1\. Got rid of custom domains, so you have to use a medium.com one. So if
you're hoping to start a blog using Medium as a platform/engine but with your
own domain, this is a dealbreaker.

2\. Even if you have hundreds of followers, publishing an article on Medium
does nothing about surfacing it to any of these followers. Your best bet to
distribute the article is still posting on HN and Reddit or Twitter/FB.

3\. On a related note, if you're hoping Medium would bring you traffic, it's
100% up to their editorial if they would feature your post on their homepage,
email, etc. Probably best not to bet on it.

4\. Various UI and UX issues pile up over the years. When you open a Medium
article on a mobile on a fresh browser nowadays, you're likely faced with
enough popups that cover more than half the screen. It's just not nice.

5\. Most people hate their paywall. I don't have a strong opinion here myself.

TBH, most of the draw near the beginning of Medium was how easy it was to
start an account and just write stuff, and the writing interface is nice.
There has been a number of open source JS projects since then to emulate the
Medium editor. IMO there really isn't any reason for anyone new to start on
Medium anymore.

------
sethammons
Digital Ocean and Hugo. The blog content is on GitHub, and I can pull/push
from my local machine or my DO instance.

------
stewfortier
Over the past couple of years, I've found it useful to shell out the
~$10/month for a Squarespace site and host my content there.

Wordpress is great too, though isn't as plug-and-play as you might expect.

I would avoid the temptation to build & host your own site, as your goal is to
_blog_, not code.

Also, consider capturing email addresses and sending all of your new posts to
your subscribers.

It's very motivating to see a small, but growing list of people who want you
send them everything you write.

Here's the simple design I use if you want to replicate it:
[https://stewfortier.com/subscribe](https://stewfortier.com/subscribe) (it
gets about a 30% conversion rate)

Happy writing!

------
jdquey
Personal blog or business blog?

If personal, any self-hosted platform will work (WordPress, blogger.com, or
Webflow).

If business, you can post articles on your site. Some well-known marketers
only post once a month. But they do a ton of promotion + optimize to rank in
search. From what I've observed, it's not necessary to keep a consistent
posting schedule, but it helps in other ways like building up the habit. More
in-depth content tends to increase search traffic. That's why you'll see
bigger brands like Shopify write a ton of articles daily.

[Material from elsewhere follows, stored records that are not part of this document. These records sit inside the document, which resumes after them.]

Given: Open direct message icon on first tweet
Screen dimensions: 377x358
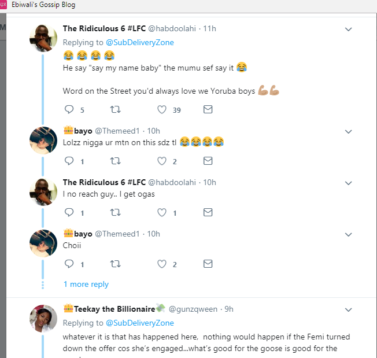Looking at the screenshot, I should pos(208,110).
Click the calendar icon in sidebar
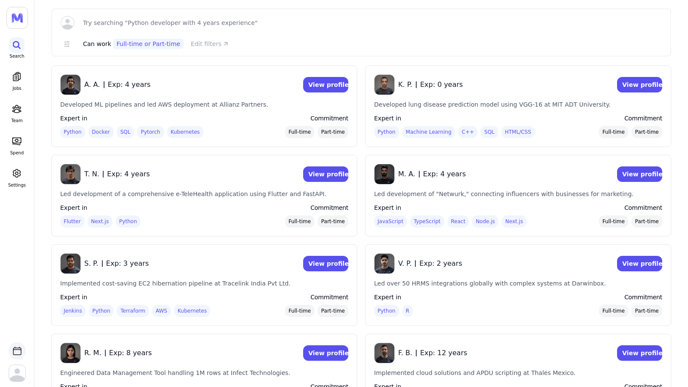 17,351
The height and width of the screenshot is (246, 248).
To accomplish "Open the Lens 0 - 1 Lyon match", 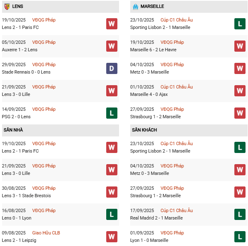I will click(x=17, y=218).
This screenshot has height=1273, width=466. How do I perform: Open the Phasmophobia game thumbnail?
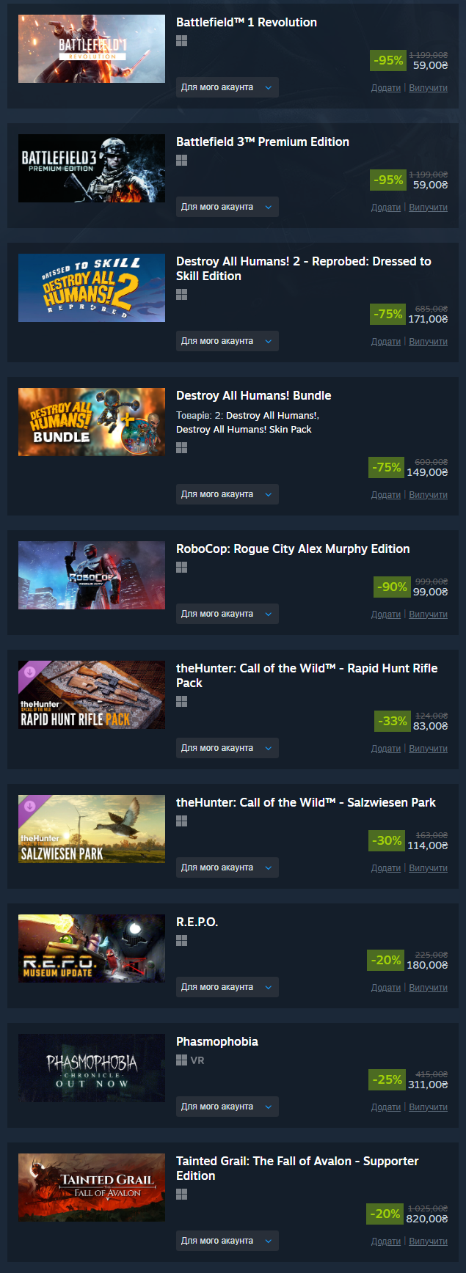[x=92, y=1068]
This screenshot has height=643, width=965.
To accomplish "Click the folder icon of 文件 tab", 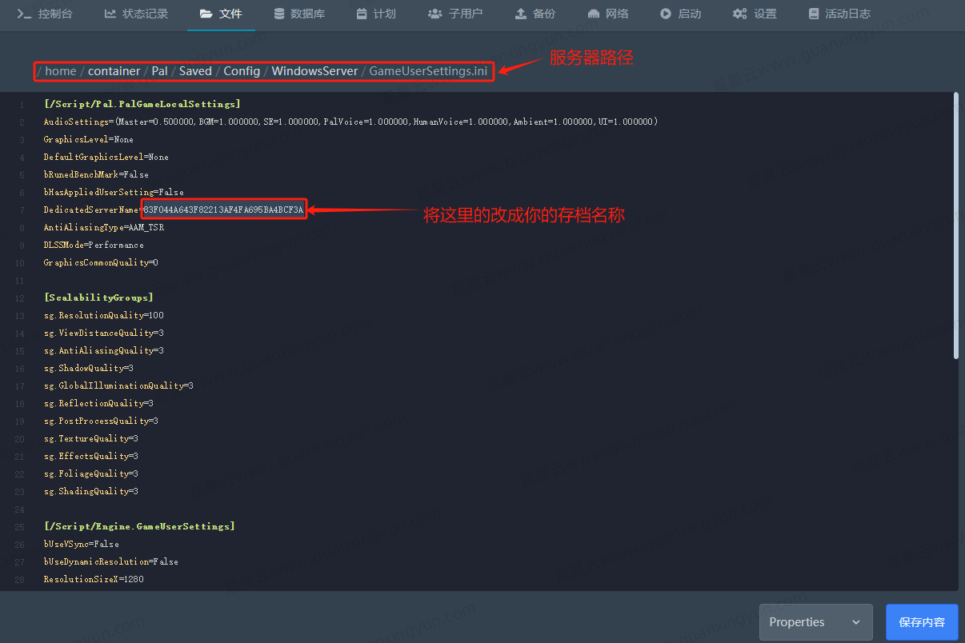I will tap(206, 14).
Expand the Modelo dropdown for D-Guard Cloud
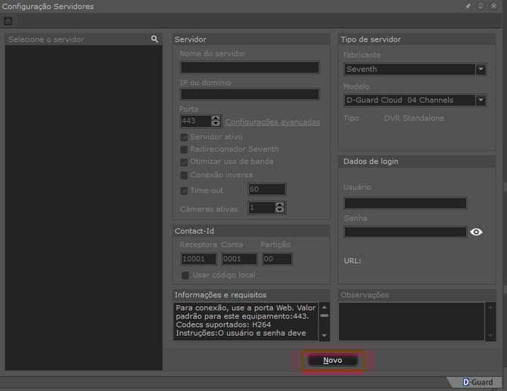Viewport: 507px width, 391px height. 481,100
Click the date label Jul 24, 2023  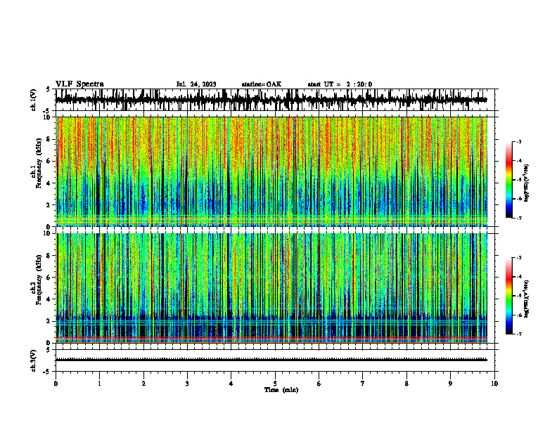pos(196,84)
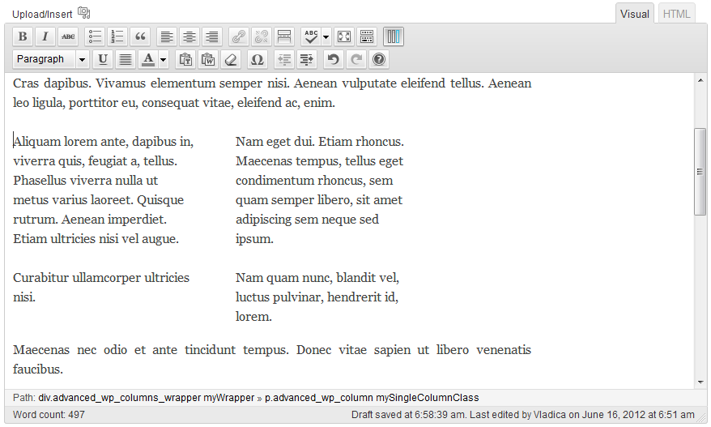Toggle italic formatting
The width and height of the screenshot is (711, 427).
pyautogui.click(x=45, y=36)
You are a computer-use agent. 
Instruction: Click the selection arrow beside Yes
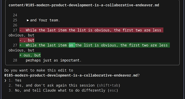pos(5,80)
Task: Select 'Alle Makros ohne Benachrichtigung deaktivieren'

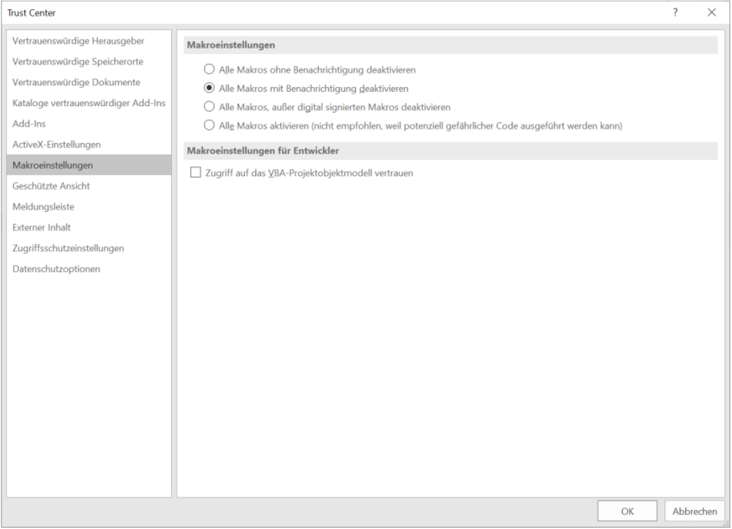Action: [208, 70]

The advantage of using another platform is it gives you the possibility you'll
get some of their traffic if you understand their system.

------
geocrasher
I started one of my blogs on Blogger.com, but now I self host them with
WordPress on my own server.

In my opinion, don't worry about your platform. Use something that works. The
bigger issue is how to get your blog found. And whatever platforms you use,
your URL structure should be maintained so that links don't rot and readers
can still find you. I made the mistake of going from blogger.com to self-
hosted WordPress. I should have just started with WordPress.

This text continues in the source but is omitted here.